### PROBLEM REQUIREMENTS:
Format every line of the items below as a JSON list of strings, with one string per line and blank lines left out.

### LISTED RECORDS:
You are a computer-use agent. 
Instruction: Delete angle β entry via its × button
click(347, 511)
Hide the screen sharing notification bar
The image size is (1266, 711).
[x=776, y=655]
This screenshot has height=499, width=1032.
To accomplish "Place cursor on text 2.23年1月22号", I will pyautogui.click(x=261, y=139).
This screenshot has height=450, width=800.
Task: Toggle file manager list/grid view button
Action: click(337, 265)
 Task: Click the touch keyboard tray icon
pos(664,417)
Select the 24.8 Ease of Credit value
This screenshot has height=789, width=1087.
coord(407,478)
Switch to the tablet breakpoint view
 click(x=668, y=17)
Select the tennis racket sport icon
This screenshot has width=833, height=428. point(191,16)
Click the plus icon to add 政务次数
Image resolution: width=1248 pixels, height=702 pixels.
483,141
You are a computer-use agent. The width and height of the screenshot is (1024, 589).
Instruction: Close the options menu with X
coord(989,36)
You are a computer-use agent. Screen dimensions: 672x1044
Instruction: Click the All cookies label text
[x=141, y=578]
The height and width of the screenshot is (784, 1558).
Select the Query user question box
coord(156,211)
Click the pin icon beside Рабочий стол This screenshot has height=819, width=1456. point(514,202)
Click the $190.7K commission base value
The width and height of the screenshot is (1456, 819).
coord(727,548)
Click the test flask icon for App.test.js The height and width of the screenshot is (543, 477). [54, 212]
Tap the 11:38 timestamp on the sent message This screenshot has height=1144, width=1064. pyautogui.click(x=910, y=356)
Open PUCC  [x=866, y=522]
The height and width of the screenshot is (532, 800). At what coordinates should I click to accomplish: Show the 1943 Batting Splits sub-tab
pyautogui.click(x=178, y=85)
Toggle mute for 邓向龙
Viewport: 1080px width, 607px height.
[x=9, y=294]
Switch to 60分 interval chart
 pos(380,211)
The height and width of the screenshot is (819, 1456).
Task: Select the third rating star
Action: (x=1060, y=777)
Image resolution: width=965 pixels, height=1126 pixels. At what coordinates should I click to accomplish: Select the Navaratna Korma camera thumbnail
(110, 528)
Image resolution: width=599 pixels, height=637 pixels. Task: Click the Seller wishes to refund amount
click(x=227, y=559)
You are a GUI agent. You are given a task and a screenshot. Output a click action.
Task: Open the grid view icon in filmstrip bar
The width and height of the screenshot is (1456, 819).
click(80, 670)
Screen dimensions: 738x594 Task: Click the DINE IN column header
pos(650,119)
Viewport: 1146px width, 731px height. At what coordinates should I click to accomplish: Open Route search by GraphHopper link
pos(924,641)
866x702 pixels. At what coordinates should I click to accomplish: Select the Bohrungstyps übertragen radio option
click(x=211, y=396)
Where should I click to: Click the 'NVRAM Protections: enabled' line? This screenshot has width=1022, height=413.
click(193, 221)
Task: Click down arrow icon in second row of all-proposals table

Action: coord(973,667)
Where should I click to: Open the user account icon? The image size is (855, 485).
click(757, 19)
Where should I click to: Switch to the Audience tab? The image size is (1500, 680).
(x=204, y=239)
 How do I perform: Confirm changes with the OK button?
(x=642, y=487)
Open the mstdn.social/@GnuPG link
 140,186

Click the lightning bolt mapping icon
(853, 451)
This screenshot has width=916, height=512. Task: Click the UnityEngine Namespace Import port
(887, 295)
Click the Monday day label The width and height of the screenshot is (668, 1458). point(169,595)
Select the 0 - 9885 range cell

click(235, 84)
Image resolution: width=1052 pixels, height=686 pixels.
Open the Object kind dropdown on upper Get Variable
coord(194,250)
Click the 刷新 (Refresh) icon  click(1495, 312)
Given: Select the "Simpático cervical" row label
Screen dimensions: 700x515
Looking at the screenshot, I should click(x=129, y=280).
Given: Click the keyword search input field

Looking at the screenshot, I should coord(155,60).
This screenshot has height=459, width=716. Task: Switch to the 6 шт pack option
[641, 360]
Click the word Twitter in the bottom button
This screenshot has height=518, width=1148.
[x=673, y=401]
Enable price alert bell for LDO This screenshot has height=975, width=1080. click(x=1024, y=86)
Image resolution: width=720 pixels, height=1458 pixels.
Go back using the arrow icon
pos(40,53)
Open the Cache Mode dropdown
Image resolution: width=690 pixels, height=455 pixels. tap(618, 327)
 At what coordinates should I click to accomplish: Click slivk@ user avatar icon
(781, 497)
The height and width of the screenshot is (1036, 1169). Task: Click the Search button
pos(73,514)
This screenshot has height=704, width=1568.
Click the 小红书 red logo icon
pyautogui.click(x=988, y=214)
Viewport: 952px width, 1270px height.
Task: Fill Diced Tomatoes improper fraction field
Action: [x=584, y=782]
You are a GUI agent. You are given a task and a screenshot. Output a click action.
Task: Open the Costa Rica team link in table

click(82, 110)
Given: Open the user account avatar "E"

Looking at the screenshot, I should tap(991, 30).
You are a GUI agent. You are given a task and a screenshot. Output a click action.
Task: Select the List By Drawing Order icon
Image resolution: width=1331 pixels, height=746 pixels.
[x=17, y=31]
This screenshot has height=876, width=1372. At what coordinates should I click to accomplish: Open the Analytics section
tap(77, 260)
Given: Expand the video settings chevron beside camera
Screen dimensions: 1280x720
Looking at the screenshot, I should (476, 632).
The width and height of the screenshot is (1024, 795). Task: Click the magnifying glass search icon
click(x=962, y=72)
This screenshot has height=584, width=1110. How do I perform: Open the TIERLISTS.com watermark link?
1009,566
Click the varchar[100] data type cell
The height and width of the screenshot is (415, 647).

### SOLUTION TO THIS PROBLEM:
[
  "You are a computer-use agent. ",
  "Instruction: Delete angle β entry via its × button",
  "click(347, 511)",
  "Hide the screen sharing notification bar",
  "The image size is (1266, 711).",
  "[x=776, y=655]",
  "This screenshot has height=499, width=1032.",
  "To accomplish \"Place cursor on text 2.23年1月22号\", I will pyautogui.click(x=261, y=139).",
  "This screenshot has height=450, width=800.",
  "Task: Toggle file manager list/grid view button",
  "Action: click(337, 265)",
  " Task: Click the touch keyboard tray icon",
  "pos(664,417)",
  "Select the 24.8 Ease of Credit value",
  "This screenshot has height=789, width=1087.",
  "coord(407,478)",
  "Switch to the tablet breakpoint view",
  " click(x=668, y=17)",
  "Select the tennis racket sport icon",
  "This screenshot has width=833, height=428. point(191,16)",
  "Click the plus icon to add 政务次数",
  "Image resolution: width=1248 pixels, height=702 pixels.",
  "483,141",
  "You are a computer-use agent. The width and height of the screenshot is (1024, 589).",
  "Instruction: Close the options menu with X",
  "coord(989,36)",
  "You are a computer-use agent. Screen dimensions: 672x1044",
  "Instruction: Click the All cookies label text",
  "[x=141, y=578]",
  "The height and width of the screenshot is (784, 1558).",
  "Select the Query user question box",
  "coord(156,211)",
  "Click the pin icon beside Рабочий стол This screenshot has height=819, width=1456. point(514,202)",
  "Click the $190.7K commission base value",
  "The width and height of the screenshot is (1456, 819).",
  "coord(727,548)",
  "Click the test flask icon for App.test.js The height and width of the screenshot is (543, 477). [54, 212]",
  "Tap the 11:38 timestamp on the sent message This screenshot has height=1144, width=1064. pyautogui.click(x=910, y=356)",
  "Open PUCC  [x=866, y=522]",
  "The height and width of the screenshot is (532, 800). At what coordinates should I click to accomplish: Show the 1943 Batting Splits sub-tab",
  "pyautogui.click(x=178, y=85)",
  "Toggle mute for 邓向龙",
  "Viewport: 1080px width, 607px height.",
  "[x=9, y=294]",
  "Switch to 60分 interval chart",
  " pos(380,211)",
  "The height and width of the screenshot is (819, 1456).",
  "Task: Select the third rating star",
  "Action: (x=1060, y=777)",
  "Image resolution: width=965 pixels, height=1126 pixels. At what coordinates should I click to accomplish: Select the Navaratna Korma camera thumbnail",
  "(110, 528)",
  "Image resolution: width=599 pixels, height=637 pixels. Task: Click the Seller wishes to refund amount",
  "click(x=227, y=559)",
  "You are a GUI agent. You are given a task and a screenshot. Output a click action.",
  "Task: Open the grid view icon in filmstrip bar",
  "The width and height of the screenshot is (1456, 819).",
  "click(80, 670)",
  "Screen dimensions: 738x594 Task: Click the DINE IN column header",
  "pos(650,119)",
  "Viewport: 1146px width, 731px height. At what coordinates should I click to accomplish: Open Route search by GraphHopper link",
  "pos(924,641)",
  "866x702 pixels. At what coordinates should I click to accomplish: Select the Bohrungstyps übertragen radio option",
  "click(x=211, y=396)",
  "Where should I click to: Click the 'NVRAM Protections: enabled' line? This screenshot has width=1022, height=413.",
  "click(193, 221)",
  "Task: Click down arrow icon in second row of all-proposals table",
  "Action: coord(973,667)",
  "Where should I click to: Open the user account icon? The image size is (855, 485).",
  "click(757, 19)",
  "Where should I click to: Switch to the Audience tab? The image size is (1500, 680).",
  "(x=204, y=239)",
  " How do I perform: Confirm changes with the OK button?",
  "(x=642, y=487)",
  "Open the mstdn.social/@GnuPG link",
  " 140,186",
  "Click the lightning bolt mapping icon",
  "(853, 451)",
  "This screenshot has width=916, height=512. Task: Click the UnityEngine Namespace Import port",
  "(887, 295)",
  "Click the Monday day label The width and height of the screenshot is (668, 1458). point(169,595)",
  "Select the 0 - 9885 range cell",
  "click(235, 84)",
  "Image resolution: width=1052 pixels, height=686 pixels.",
  "Open the Object kind dropdown on upper Get Variable",
  "coord(194,250)",
  "Click the 刷新 (Refresh) icon  click(1495, 312)",
  "Given: Select the \"Simpático cervical\" row label",
  "Screen dimensions: 700x515",
  "Looking at the screenshot, I should click(x=129, y=280).",
  "Given: Click the keyword search input field",
  "Looking at the screenshot, I should coord(155,60).",
  "This screenshot has height=459, width=716. Task: Switch to the 6 шт pack option",
  "[641, 360]",
  "Click the word Twitter in the bottom button",
  "This screenshot has height=518, width=1148.",
  "[x=673, y=401]",
  "Enable price alert bell for LDO This screenshot has height=975, width=1080. click(x=1024, y=86)",
  "Image resolution: width=720 pixels, height=1458 pixels.",
  "Go back using the arrow icon",
  "pos(40,53)",
  "Open the Cache Mode dropdown",
  "Image resolution: width=690 pixels, height=455 pixels. tap(618, 327)",
  " At what coordinates should I click to accomplish: Click slivk@ user avatar icon",
  "(781, 497)",
  "The height and width of the screenshot is (1036, 1169). Task: Click the Search button",
  "pos(73,514)",
  "This screenshot has height=704, width=1568.",
  "Click the 小红书 red logo icon",
  "pyautogui.click(x=988, y=214)",
  "Viewport: 952px width, 1270px height.",
  "Task: Fill Diced Tomatoes improper fraction field",
  "Action: [x=584, y=782]",
  "You are a GUI agent. You are given a task and a screenshot. Output a click action.",
  "Task: Open the Costa Rica team link in table",
  "click(82, 110)",
  "Given: Open the user account avatar \"E\"",
  "Looking at the screenshot, I should tap(991, 30).",
  "You are a GUI agent. You are given a task and a screenshot. Output a click action.",
  "Task: Select the List By Drawing Order icon",
  "Image resolution: width=1331 pixels, height=746 pixels.",
  "[x=17, y=31]",
  "This screenshot has height=876, width=1372. At what coordinates should I click to accomplish: Open the Analytics section",
  "tap(77, 260)",
  "Given: Expand the video settings chevron beside camera",
  "Screen dimensions: 1280x720",
  "Looking at the screenshot, I should (476, 632).",
  "The width and height of the screenshot is (1024, 795). Task: Click the magnifying glass search icon",
  "click(x=962, y=72)",
  "This screenshot has height=584, width=1110. How do I perform: Open the TIERLISTS.com watermark link?",
  "1009,566",
  "Click the varchar[100] data type cell",
  "The height and width of the screenshot is (415, 647)."
]